**What you need to do**
- 1) Reproduce word for word the passage of the text about the walk to Ravenel Bridge from "To get to the" to "its own right.".
- 2) Name every proper place name that appears in the text about the walk to Ravenel Bridge.
- 3) Continue the text about the walk to Ravenel Bridge from the point where it stops.

**Text excerpt**
★ ★ ★ ★
The parking is adjacent to Mount Pleasant Pier, a recreational jetty that protrudes more than 350 meters into the river, usually brimming with joggers and families.

photography by: Omri Westmark


To get to the hull viewpoint, turn southwards before the pier and then walk under the bridge, whose impressive rear is jaw-dropping sight by its own right.

photography by: Omri Westmark


A large portion of the river bank beneath the bridge is covered by a reed-rich swamp, crossable solely by a wooden pedestrian bridge.

photography by: Omri Westmark


The wooden bridge merges with a gravel walkway, flanked by a tall vegetation on its western part that conceals the river entirely.

photography by: Omri Westmark


After few minutes, when the shrubbery is no longer tall, the spectacular sight of Ravenel Bridge and the swampy banks of the Cooper River are fully revealed.
★ ★ ★ ★
**Data shown**
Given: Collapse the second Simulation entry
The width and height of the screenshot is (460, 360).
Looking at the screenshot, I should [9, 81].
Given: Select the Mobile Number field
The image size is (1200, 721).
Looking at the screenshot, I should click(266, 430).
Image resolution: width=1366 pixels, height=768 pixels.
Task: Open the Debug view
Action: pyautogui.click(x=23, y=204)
★ ★ ★ ★
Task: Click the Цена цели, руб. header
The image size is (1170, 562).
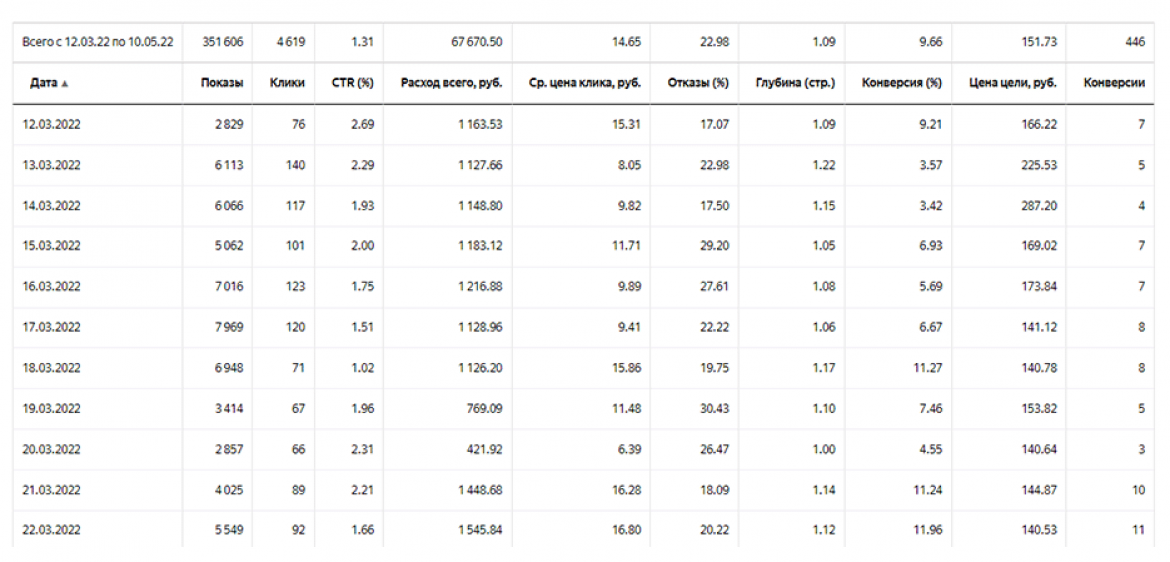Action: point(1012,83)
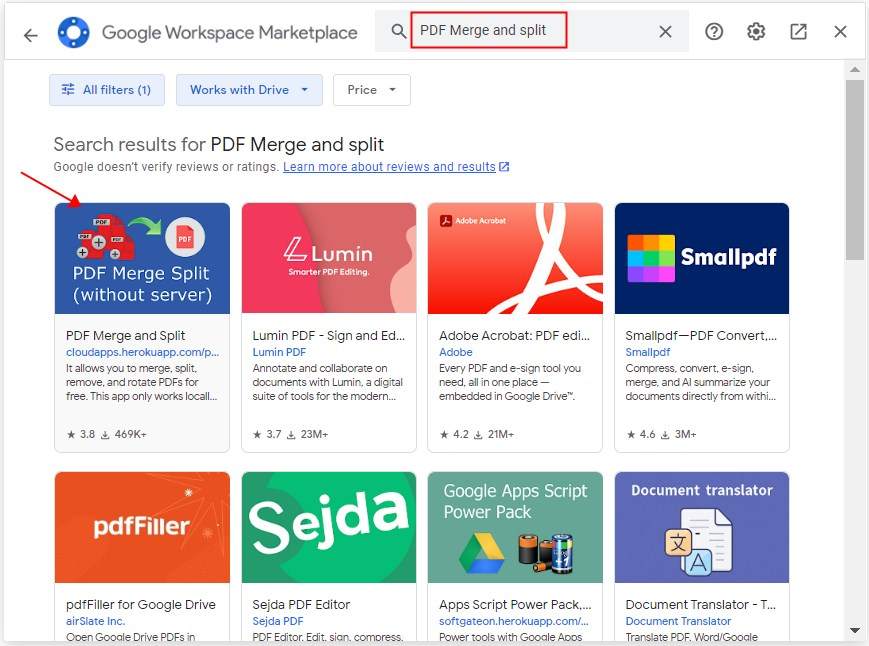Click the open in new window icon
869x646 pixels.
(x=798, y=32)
★ ★ ★ ★
**Answer set**
- 1)
To get to the hull viewpoint, turn southwards before the pier and then walk under the bridge, whose impressive rear is jaw-dropping sight by its own right.

- 2)
Mount Pleasant Pier
Ravenel Bridge
Cooper River

- 3)
photography by: Omri Westmark


Sandwiched between the Cooper River and Mount Pleasant is a narrow, yet long, strip of wetland, serving as a habitat for myriads of species, most notably endemic seabirds.

photography by: Omri Westmark


As you progress along the pathway, you’ll finally come across the article’s protagonist, the Old Sunken Hull, lying silently at the eastern side of the river.

photography by: Omri Westmark


Due to the surrounding swampy terrain, the vessel is inaccessible and can only be spotted from a 50–100-meter distance. Theoretically, the abandoned ship can be approached by a motor boat, however take note that under any circumstances it’s not safe to climb over it, as a century of corrosion process rendered it completely unsound.

photography by: Omri Westmark


Apparently, this secluded and uninspiring round plaza is the closest you can get by foot without recklessly wading through the nearby wetlands.

photography by: Omri Westmark


If you stand on the concrete seat, you’ll be rewarded with a stunning view of the massive bridge and the Old Sunken Hull.

photography by: Omri Westmark


While most probably no human has set foot on the concrete vessel for almost a century, birds occasionally frequent the platform, either for nesting or resting before venturing out to the river or ocean.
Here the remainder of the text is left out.